Not that this is very productive, but I watched the new episodes of Once Upon A Time, and a couple of Downton Abbey's while I relaxed in the tub.
I made Halloween costumes, I read pffff....8 books?, I listened to podcasts while I worked on J and B's baby books, I typed up recipes for a recipe book, I spent an evening putting my old Playmobil dollhouse together to see if anything was missing, I watched a couple of chick flicks I hadn't seen in a long time, I de-cluttered and organized the bathrooms, the craft closet, and the bedroom closets. It was great. I felt relaxed, I felt accomplished, and I was distracted.
#6- We both kind of had "I can do hard things," ringing through our heads at the end.
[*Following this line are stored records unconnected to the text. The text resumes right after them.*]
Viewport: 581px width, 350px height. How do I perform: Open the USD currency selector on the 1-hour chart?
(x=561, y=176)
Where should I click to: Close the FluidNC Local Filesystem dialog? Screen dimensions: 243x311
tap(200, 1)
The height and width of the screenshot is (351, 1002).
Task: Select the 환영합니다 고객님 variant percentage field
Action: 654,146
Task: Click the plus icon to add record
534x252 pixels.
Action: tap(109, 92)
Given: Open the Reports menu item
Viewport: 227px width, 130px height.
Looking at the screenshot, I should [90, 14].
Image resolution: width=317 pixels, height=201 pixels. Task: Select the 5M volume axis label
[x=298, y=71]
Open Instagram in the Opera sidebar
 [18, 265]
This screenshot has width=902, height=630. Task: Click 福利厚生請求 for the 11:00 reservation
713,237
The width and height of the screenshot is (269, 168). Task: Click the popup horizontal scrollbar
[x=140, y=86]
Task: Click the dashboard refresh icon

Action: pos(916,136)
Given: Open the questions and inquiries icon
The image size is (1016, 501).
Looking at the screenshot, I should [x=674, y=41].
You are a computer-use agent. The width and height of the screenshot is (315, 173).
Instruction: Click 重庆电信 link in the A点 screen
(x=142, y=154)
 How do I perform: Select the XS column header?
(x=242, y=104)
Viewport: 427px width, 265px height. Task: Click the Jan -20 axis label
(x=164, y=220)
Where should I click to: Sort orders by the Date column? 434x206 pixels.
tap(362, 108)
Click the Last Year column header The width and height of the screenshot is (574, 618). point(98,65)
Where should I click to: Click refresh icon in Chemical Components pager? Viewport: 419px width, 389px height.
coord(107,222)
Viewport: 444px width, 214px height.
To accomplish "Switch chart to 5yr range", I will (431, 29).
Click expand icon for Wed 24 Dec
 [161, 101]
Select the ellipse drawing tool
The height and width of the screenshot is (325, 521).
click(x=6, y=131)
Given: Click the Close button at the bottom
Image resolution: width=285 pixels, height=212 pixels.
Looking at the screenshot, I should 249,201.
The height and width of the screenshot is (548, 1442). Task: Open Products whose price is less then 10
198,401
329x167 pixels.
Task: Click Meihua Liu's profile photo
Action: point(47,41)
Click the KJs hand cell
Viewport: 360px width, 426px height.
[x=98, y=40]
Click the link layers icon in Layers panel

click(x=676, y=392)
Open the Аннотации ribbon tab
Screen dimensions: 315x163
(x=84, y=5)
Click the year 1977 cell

When Jayce was switching from Pediatrics to Emergency Medicine, we had to take into consideration that his chances of deployment sky rocket after residency if he's an ER doc. This was confirmed when he was out on his audition rotations and nearly everyone he talked to had been on at least 1 deployment during their four years of pay-back time after residency.
If he was deployed it would be a 6 month deployment, so we feel like we kind of made it half way to that. Don't get me wrong, we are still very much hoping that by some miracle we won't have to go through that. I'm seeking no sort of motherhood badge for making it 6 months alone without Jayce. I won't pretend that it wouldn't be kind of like Hades for us, but now we do both feel like we could do it and have the same feeling at the end, "I can do hard things." And I should add to that, "I can do hard things...in the strength of the Lord."
Living in this neighborhood during this experience has also reminded me that everyone pays their dues somewhere. I've got a neighbor whose husband is the head grower for a big name green house out here and he is gone ALL the time during the two or three busy seasons he has every year. He also has to travel a lot because they are expanding and he has a lot of setting up and training to do right now.
Someone else's husband works in Australia, so he spends 6 months over there and 6 months here. Another neighbor's husband just started a 7-10 month construction job that's 7 hours away. When he comes home it's just for a couple of days at a time on weekends and he can't do it every weekend and they have to live with all of that back and forth for almost a year. Someone else I know has to say goodbye to their husband for a 6 month long job training as well.
This is not exclusive to med wives, nor military wives. Not one of those women I mentioned above has either of those things in common with me. I'm not alone in this, I'm in good company actually. It's been good for me to look outside of what's happening in just our family.
Praying, no pleading, for the safety of the boys and for the safety of Jayce when terrible day dreams crept into my head. Pleading with the Lord about Jayce's rotations and our chances of actually matching in a military residency this year. It has been so hard and humbling, but oh so sweet. I know that Heavenly Father hears our prayers.